• **Source excerpt**
(begin)
The unconsolidated yarn has a cotton count of 29.0 and is comprised
of fibers of 2.1 dpf. Product details are given in Table II. As
shown in the table, the yarn products are clean yarns of good
evenness. The unconsolidated yarn has a shrinkage of only 13%, and
the consolidated yarn a shrinkage of only 10%.
EXAMPLE V
A mixed shrinkage entangled yarn of polyester fibers is produced by
repeating the general procedure of Example I, using as the feed
eight ends of 503 denier, 150 filament, zero-twist tow of
continuous filaments of poly(ethylene
terephthalate/5-sulfoisophthalate sodium salt) (98/2) having an RV
of 10.7 and spun at 3109 mpm, having a tenacity of 1.53
gram/denier, an elongation of 153%, and containing 0.167% of the
finish used in Example I. A hot shoe is used in the feed zone as in
Example IA; however, the contact length is only 7.62 cm. in this
instance so that the fibers in the entangled yarn product will have
varying shrinkages. Process details are given in Table I. The
continous filaments in the drawn ribbon supplied to the drafting
zone have elongations varying from 45 to 75% (averaging 64%), and
the shrinkage of the ribbon is 7.62%.
The unconsolidated yarn has a cotton count of 29.8 and is comprised
of fibers of 1.9 dpf. Product details are given in Table II. As
shown in the table, the yarn products are clean yarns of good
evenness. The unconsolidated yarn has a shrinkage of 24% and the
consolidated yarn a shrinkage of 21%; both yarns are relatively
bulky when boiled off owing to the mixed shrinkages of the fibers
in the yarns.
(end)
• **Goals**
**1)** Translate this sentence from the polyester yarn excerpt into Spanish: "As shown in the table, the yarn products are clean yarns of good evenness."
**2)** In the polyester yarn excerpt, what is the contact length of the hot shoe used in Example V?
**3)** Write the next part of the polyester yarn excerpt, starting after its last sentence.

Document and screenshot pointing entries
(begin)
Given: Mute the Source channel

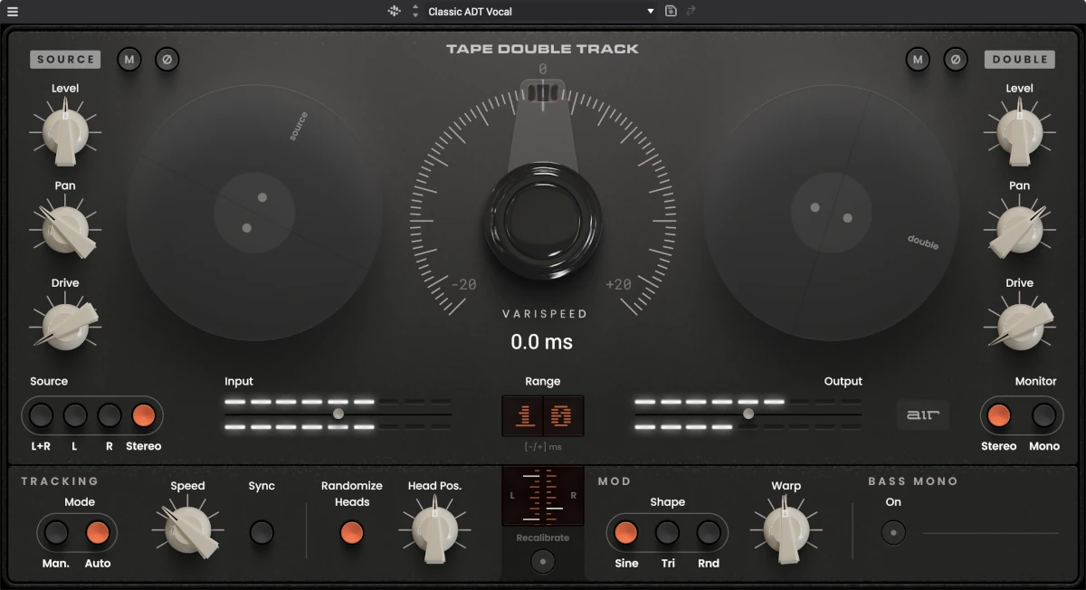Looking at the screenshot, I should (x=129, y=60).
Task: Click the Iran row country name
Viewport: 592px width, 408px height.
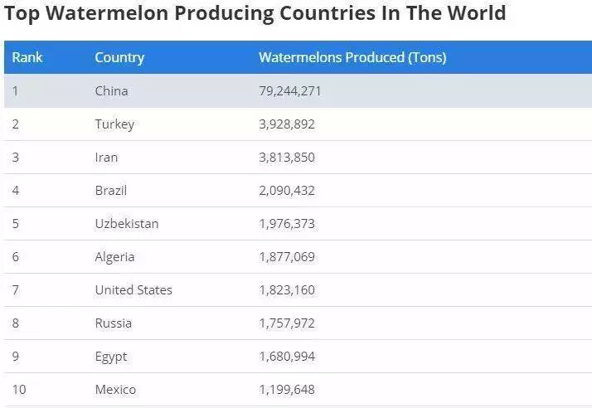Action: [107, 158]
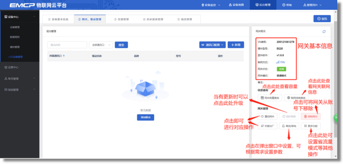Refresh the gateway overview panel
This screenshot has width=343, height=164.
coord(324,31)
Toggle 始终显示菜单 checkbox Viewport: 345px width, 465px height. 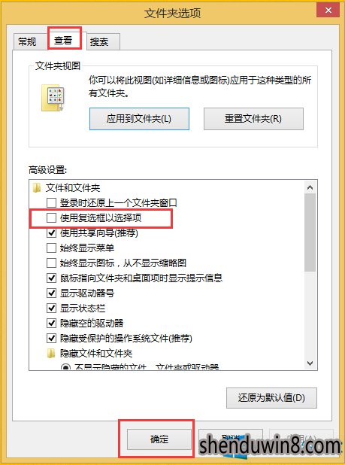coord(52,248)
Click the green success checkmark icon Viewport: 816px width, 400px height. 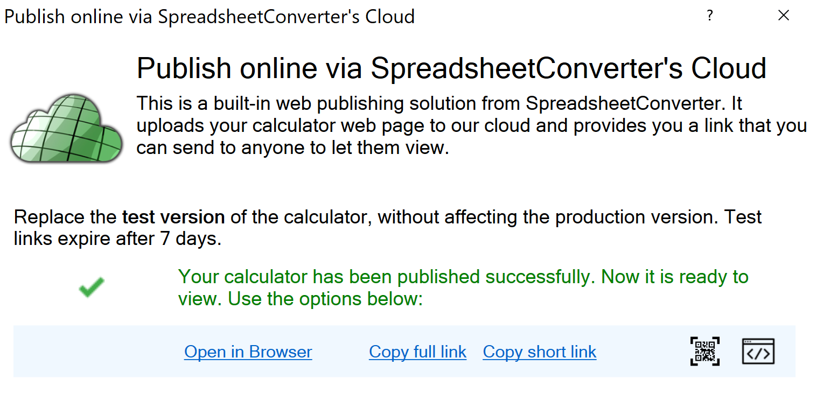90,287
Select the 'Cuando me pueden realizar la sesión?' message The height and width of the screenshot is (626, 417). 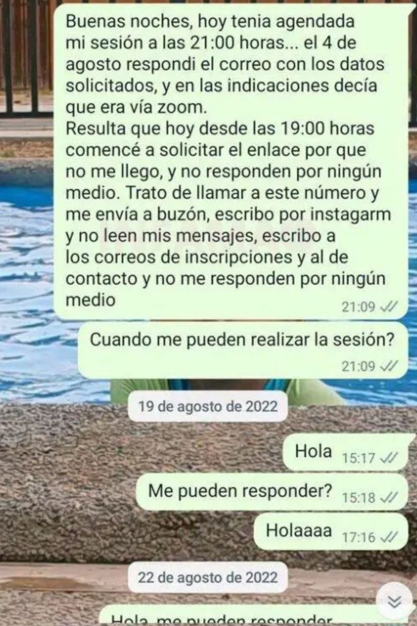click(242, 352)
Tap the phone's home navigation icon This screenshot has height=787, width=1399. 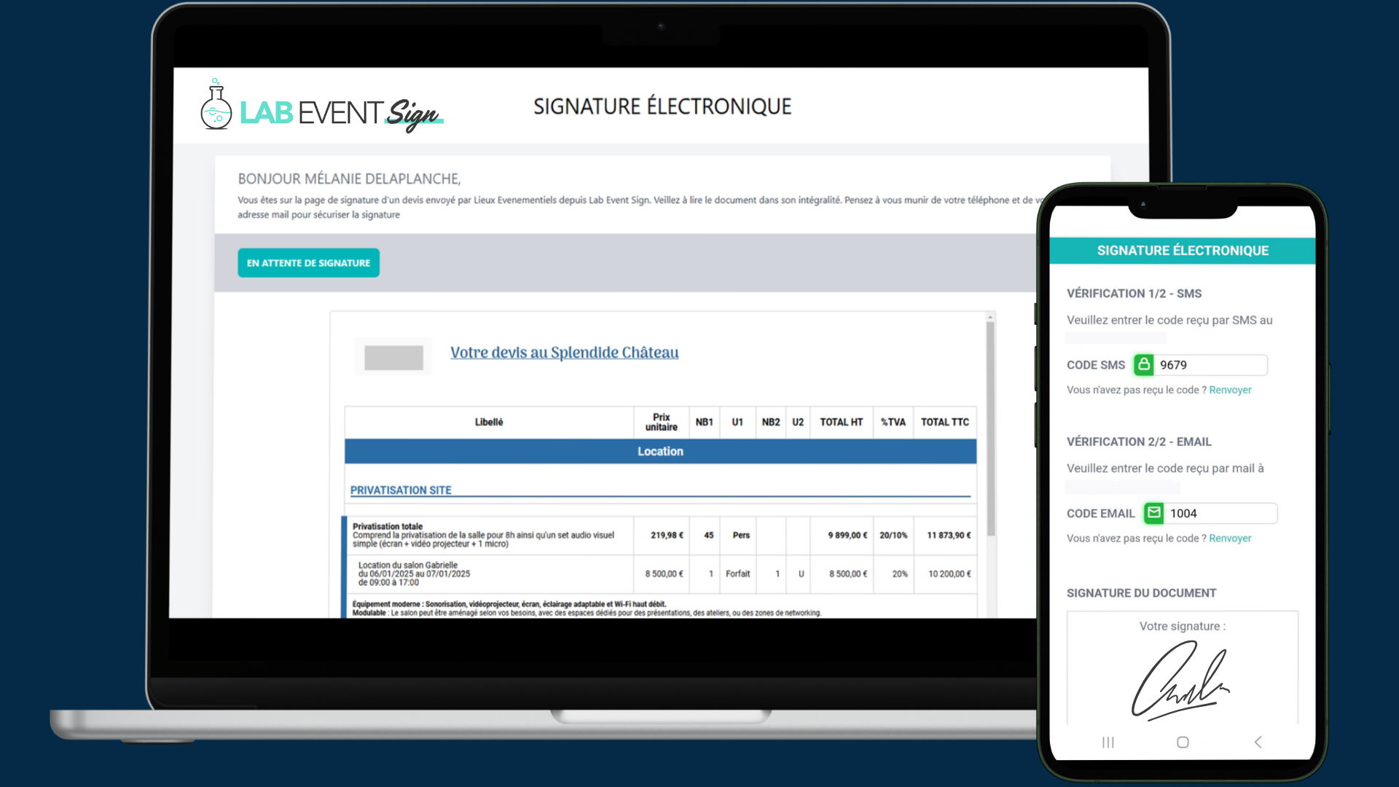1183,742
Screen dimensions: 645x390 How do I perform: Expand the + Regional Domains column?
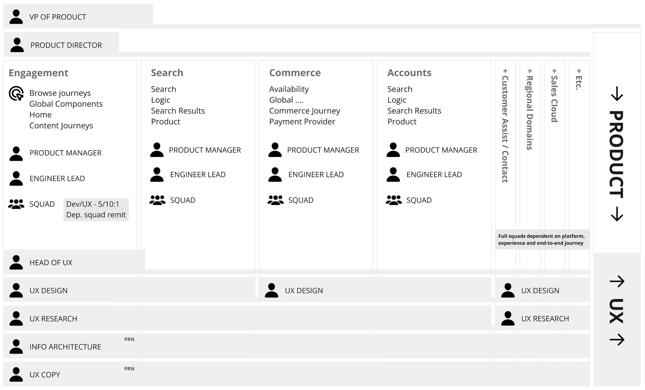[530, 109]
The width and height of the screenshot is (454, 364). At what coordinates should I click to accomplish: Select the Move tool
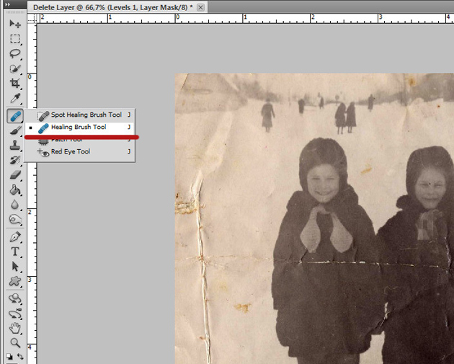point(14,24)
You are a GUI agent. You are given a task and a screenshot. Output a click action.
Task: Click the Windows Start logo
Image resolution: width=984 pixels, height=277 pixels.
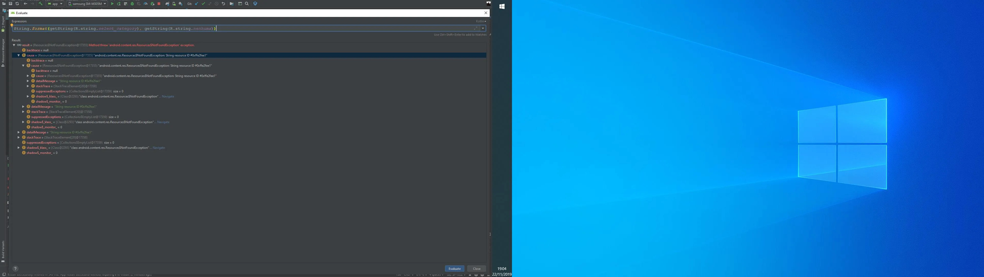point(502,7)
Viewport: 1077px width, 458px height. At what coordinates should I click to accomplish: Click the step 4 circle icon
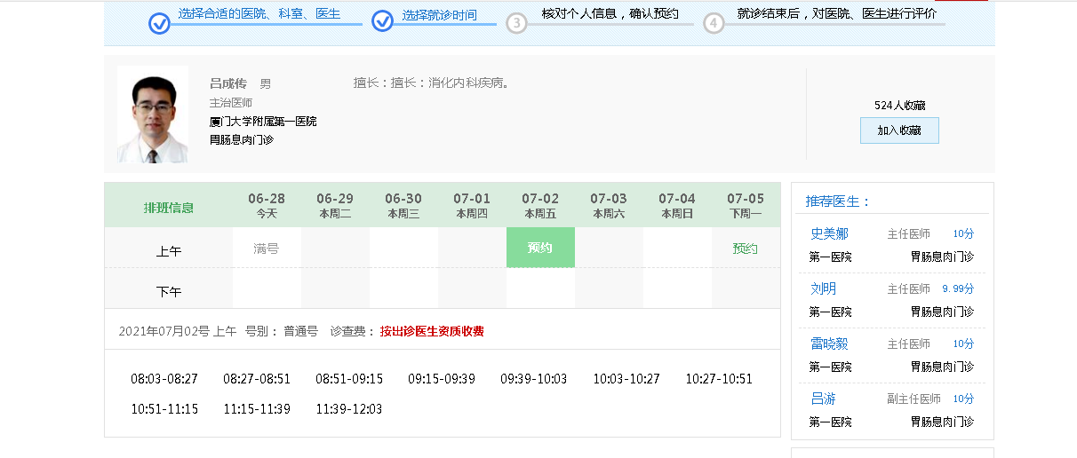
(end)
• **Results by task**
**1)** Como se muestra en la tabla, los productos de hilo son hilos limpios de buena uniformidad.

**2)** 7.62 cm

**3)**
EXAMPLE VI
The general procedure of Example I is repeated, using as the feed
eight ends of 530 denier, 150 filament, zero-twist tow of
continuous filaments of poly(ethylene
terephthalate/5-sulfoisophthalate sodium salt) (98/2) having an RV
of 13.2 and spun at 2743 mpm, having a tenacity of 1.51
gram/denier, an elongation of 153%, and containing 0.071% of the
finish used in Example I. Process details are given in Table I. The
continuous filaments in the drawn ribbon supplied to the drafting
zone have elongations varying from 35 to 60% (averaging 47.5%), and
the shrinkage of the ribbon is 80.1%.
The unconsolidated yarn has a cotton count of 30.4 and is comprised
of fibers of 1.80 dpf. Product details are given in Table II. As
shown in the table, the yarn products are clean yarns of good
evenness.
EXAMPLE VII
A single end of 2200 denier, 450 filament, zero-twist tow of
continuous filaments of polyethylene terephthalate having an RV of
20.5 and spun at 2286 mpm, having a tenacity of 2.27 gram/denier,
an elongation of 248%, and containing 0.163% of the finish used in
Example I is employed as the feed to produce an entangled yarn by
the general procedure of Example I. Process details are given in
Table I. A hot shoe is used in the feed zone as in Example IA;
however, the contact length is 25.4 cm. in this instance. The
continuous filaments in the drawn ribbon supplied to the drafting
zone have elongations varying from 52 to 67% (averaging 59%), and
the shrinkage of the ribbon is 50.8%.
The unconsolidated yarn has a cotton count of 24.8 and is comprised
of fibers of 2.00 dpf. Product details are given in Table II. As
shown in the table, both the consolidated and unconsolidated yarn
products of this example are characterized by exceptional cleanness
and evenness.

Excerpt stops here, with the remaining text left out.